● **What the task requires**
Please take the records that follow and repeat exactly the lines starting with the line with "Given: Open 上海市锦天城律师事务所 link" and going on through the line with "You are a computer-use agent. 1280x720".

● **Data shown**
────────────────────

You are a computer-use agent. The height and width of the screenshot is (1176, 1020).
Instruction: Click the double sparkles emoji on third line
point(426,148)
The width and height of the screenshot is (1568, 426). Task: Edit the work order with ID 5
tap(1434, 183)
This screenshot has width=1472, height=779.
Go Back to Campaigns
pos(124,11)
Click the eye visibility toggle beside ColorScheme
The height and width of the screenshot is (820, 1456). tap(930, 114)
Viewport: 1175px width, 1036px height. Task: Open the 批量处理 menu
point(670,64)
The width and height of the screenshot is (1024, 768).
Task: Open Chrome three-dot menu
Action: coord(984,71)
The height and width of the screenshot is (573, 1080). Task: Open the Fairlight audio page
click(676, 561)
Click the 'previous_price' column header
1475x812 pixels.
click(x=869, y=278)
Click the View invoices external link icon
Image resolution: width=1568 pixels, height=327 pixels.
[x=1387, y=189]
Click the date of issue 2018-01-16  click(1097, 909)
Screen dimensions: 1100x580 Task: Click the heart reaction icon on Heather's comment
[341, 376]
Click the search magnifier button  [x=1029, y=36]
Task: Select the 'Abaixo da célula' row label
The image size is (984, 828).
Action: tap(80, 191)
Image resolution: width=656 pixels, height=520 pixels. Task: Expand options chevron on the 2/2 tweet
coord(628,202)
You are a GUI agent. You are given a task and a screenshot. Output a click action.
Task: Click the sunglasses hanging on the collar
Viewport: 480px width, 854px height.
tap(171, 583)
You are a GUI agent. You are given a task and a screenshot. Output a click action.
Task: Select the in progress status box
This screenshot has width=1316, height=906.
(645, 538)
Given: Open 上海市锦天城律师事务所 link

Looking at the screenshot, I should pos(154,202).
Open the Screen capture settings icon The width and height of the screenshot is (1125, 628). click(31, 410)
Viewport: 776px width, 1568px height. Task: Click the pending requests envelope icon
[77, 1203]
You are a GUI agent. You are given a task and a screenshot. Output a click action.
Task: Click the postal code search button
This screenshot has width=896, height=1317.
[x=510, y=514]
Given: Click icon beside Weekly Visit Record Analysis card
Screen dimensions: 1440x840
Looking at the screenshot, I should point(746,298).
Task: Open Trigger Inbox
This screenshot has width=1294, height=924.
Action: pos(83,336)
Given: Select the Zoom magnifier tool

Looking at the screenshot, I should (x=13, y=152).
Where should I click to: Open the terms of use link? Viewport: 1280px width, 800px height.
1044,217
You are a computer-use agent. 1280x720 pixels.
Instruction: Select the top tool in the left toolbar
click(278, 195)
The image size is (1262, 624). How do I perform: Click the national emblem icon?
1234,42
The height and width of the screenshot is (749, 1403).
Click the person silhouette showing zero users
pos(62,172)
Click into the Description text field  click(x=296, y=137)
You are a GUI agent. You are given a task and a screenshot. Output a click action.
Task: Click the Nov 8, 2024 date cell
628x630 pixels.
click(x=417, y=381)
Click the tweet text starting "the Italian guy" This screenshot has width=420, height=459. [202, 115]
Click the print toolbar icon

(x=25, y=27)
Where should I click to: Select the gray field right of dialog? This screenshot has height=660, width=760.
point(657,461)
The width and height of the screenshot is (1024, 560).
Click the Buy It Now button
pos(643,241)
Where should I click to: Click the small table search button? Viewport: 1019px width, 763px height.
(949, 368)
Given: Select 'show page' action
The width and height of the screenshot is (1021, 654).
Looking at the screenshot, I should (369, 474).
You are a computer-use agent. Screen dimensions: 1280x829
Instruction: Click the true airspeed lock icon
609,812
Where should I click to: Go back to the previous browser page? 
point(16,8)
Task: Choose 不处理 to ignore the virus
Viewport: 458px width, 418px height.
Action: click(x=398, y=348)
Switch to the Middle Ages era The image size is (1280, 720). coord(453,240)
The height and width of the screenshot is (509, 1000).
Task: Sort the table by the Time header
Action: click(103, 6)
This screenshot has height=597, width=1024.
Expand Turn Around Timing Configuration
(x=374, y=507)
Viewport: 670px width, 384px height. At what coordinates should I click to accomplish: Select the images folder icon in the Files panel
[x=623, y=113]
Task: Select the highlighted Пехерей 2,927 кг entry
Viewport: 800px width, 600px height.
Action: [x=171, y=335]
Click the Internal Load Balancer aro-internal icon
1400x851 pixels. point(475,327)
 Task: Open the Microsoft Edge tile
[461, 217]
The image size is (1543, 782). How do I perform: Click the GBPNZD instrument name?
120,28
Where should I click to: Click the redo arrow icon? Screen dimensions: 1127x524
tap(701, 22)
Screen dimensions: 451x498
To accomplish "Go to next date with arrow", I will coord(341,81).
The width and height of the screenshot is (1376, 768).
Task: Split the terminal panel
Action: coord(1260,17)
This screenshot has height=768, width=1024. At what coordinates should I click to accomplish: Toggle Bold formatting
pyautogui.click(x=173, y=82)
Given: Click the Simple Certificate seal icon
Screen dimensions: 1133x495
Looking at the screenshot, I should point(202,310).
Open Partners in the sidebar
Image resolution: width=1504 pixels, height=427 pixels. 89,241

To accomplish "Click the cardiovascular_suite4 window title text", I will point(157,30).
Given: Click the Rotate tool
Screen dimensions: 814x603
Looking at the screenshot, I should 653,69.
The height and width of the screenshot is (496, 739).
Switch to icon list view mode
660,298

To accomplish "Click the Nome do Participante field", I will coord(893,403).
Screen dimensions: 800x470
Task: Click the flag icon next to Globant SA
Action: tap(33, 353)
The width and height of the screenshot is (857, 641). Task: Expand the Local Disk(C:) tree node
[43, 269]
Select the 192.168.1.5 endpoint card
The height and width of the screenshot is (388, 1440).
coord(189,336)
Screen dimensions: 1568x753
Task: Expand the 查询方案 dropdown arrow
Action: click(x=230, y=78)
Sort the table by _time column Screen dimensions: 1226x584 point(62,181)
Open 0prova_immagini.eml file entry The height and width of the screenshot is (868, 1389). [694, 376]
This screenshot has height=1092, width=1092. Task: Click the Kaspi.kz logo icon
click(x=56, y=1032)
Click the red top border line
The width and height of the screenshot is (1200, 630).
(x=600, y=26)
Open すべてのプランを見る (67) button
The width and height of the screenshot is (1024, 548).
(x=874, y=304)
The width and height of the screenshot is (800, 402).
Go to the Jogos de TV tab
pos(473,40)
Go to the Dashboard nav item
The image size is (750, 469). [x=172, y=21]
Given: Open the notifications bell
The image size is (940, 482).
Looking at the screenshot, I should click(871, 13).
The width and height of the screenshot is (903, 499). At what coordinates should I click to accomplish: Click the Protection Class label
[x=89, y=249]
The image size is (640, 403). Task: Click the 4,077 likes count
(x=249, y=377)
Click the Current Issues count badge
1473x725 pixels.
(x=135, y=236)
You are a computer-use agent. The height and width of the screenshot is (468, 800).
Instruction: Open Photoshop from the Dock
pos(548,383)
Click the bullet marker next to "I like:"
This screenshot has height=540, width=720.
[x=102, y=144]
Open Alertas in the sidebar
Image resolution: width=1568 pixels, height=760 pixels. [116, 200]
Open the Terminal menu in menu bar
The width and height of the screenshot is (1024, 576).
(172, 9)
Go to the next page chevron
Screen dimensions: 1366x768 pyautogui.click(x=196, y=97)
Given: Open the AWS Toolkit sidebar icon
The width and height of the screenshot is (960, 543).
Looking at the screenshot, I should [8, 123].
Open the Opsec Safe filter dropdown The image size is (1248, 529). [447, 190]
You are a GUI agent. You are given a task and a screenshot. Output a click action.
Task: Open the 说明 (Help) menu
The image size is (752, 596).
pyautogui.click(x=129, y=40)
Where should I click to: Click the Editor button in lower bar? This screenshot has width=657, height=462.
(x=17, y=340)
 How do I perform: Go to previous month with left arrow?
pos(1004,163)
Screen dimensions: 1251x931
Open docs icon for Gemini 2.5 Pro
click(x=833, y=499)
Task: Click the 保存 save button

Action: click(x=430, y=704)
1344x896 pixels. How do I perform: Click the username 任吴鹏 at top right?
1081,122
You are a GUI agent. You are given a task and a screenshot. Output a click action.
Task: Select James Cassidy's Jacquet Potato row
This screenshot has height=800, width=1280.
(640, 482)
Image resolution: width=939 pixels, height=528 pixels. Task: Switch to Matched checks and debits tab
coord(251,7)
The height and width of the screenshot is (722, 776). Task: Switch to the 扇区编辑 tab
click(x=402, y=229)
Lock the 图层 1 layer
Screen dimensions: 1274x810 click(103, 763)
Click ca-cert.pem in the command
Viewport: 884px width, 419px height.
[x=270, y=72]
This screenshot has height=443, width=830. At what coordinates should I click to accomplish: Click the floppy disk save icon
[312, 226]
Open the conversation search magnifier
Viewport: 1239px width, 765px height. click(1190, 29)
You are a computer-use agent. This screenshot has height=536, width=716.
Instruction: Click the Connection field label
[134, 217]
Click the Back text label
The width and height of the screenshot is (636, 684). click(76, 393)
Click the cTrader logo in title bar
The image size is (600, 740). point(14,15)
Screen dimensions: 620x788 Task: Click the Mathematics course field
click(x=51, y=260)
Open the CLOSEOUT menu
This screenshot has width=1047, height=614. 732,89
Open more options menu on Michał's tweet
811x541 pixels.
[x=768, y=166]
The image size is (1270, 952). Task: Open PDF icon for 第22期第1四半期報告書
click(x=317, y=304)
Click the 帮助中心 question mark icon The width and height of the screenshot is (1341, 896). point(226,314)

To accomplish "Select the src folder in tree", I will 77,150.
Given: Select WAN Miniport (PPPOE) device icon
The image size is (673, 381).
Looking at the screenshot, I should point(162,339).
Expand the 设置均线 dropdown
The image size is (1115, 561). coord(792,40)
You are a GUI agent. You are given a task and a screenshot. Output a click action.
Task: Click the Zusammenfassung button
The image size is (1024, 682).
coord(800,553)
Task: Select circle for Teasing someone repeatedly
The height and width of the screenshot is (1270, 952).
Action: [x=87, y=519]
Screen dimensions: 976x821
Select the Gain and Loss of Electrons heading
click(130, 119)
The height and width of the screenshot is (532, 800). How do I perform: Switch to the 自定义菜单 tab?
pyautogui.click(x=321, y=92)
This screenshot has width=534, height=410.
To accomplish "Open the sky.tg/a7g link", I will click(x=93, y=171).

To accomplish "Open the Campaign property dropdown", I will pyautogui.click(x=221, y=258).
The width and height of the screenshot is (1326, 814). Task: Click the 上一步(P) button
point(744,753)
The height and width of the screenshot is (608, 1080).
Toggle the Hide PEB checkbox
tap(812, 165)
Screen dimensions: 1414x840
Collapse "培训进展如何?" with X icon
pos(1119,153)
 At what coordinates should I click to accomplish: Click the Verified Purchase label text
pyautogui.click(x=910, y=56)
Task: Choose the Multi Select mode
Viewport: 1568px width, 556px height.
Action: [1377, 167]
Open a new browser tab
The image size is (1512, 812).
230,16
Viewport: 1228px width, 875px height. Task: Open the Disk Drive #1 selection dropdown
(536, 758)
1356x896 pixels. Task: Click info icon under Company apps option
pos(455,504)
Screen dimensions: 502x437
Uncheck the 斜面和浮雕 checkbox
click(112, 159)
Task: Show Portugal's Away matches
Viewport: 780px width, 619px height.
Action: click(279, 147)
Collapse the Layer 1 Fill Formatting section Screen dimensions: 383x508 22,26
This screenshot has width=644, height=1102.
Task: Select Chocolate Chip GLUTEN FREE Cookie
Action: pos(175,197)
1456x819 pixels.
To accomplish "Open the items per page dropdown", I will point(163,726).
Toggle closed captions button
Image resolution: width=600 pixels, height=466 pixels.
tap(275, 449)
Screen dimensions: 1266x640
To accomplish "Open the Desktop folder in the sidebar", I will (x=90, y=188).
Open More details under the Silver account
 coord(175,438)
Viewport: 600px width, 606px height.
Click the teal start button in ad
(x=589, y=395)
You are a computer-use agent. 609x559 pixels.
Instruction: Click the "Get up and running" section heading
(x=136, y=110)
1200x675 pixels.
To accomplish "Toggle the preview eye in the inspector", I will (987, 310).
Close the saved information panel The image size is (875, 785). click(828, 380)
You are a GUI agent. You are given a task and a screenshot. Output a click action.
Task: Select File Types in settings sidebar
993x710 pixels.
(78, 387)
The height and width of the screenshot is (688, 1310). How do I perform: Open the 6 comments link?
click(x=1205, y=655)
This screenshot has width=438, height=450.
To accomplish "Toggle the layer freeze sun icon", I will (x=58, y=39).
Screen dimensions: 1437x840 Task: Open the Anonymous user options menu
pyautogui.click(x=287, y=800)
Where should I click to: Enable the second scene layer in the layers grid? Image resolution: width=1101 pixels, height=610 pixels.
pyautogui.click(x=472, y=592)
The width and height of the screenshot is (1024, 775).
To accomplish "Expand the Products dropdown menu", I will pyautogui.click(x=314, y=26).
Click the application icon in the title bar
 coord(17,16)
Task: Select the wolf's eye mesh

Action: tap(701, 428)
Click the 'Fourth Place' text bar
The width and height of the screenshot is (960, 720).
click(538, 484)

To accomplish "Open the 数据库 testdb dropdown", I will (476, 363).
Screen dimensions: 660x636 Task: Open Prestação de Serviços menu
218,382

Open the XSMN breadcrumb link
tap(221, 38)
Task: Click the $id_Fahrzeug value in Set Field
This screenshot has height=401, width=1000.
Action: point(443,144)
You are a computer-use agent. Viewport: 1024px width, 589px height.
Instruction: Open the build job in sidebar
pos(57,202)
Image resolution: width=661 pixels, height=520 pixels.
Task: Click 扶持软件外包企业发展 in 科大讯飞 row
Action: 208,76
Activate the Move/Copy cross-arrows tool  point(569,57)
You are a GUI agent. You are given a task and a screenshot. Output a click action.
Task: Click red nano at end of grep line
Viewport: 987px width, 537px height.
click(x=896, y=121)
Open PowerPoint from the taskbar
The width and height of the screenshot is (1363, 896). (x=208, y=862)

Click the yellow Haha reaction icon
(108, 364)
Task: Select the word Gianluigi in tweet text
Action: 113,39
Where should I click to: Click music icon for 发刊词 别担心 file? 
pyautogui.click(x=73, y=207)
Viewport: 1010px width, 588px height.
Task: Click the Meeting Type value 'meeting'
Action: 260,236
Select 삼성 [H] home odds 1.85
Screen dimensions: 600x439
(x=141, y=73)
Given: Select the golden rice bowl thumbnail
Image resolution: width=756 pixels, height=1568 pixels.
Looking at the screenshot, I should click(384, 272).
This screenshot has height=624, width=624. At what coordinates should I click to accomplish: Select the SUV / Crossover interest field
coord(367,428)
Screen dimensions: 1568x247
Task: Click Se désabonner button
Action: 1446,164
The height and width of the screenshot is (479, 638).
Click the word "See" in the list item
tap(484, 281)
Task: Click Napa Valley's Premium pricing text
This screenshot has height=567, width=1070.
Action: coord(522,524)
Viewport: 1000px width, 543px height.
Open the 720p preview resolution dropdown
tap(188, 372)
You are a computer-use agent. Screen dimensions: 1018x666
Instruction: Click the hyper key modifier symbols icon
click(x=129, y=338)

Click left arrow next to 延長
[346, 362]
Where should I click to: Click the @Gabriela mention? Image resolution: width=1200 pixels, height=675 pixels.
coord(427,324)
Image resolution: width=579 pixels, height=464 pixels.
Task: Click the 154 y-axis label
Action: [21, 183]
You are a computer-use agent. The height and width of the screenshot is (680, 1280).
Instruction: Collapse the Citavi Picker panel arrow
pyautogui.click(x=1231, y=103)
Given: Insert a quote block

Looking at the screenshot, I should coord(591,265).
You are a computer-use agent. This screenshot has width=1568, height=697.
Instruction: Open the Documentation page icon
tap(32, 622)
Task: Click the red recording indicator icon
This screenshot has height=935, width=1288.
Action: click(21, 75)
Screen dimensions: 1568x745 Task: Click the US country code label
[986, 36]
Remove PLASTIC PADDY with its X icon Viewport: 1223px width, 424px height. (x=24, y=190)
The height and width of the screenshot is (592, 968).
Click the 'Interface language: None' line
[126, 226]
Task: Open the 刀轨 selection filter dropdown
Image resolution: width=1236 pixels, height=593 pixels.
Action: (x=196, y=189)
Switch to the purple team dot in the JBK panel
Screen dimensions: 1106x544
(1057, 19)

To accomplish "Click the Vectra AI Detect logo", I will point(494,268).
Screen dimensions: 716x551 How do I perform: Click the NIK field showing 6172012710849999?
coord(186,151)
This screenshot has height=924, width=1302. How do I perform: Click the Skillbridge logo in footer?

────────────────────

● **Response below**
Given: Open 上海市锦天城律师事务所 link

Looking at the screenshot, I should pos(154,202).
Open the Screen capture settings icon The width and height of the screenshot is (1125, 628). click(31, 410)
Viewport: 776px width, 1568px height. Task: Click the pending requests envelope icon
[77, 1203]
You are a GUI agent. You are given a task and a screenshot. Output a click action.
Task: Click the postal code search button
This screenshot has width=896, height=1317.
[x=510, y=514]
Given: Click icon beside Weekly Visit Record Analysis card
Screen dimensions: 1440x840
Looking at the screenshot, I should point(746,298).
Task: Open Trigger Inbox
This screenshot has width=1294, height=924.
Action: pos(83,336)
Given: Select the Zoom magnifier tool

Looking at the screenshot, I should (x=13, y=152).
Where should I click to: Open the terms of use link? Viewport: 1280px width, 800px height.
1044,217
You are a computer-use agent. 1280x720 pixels.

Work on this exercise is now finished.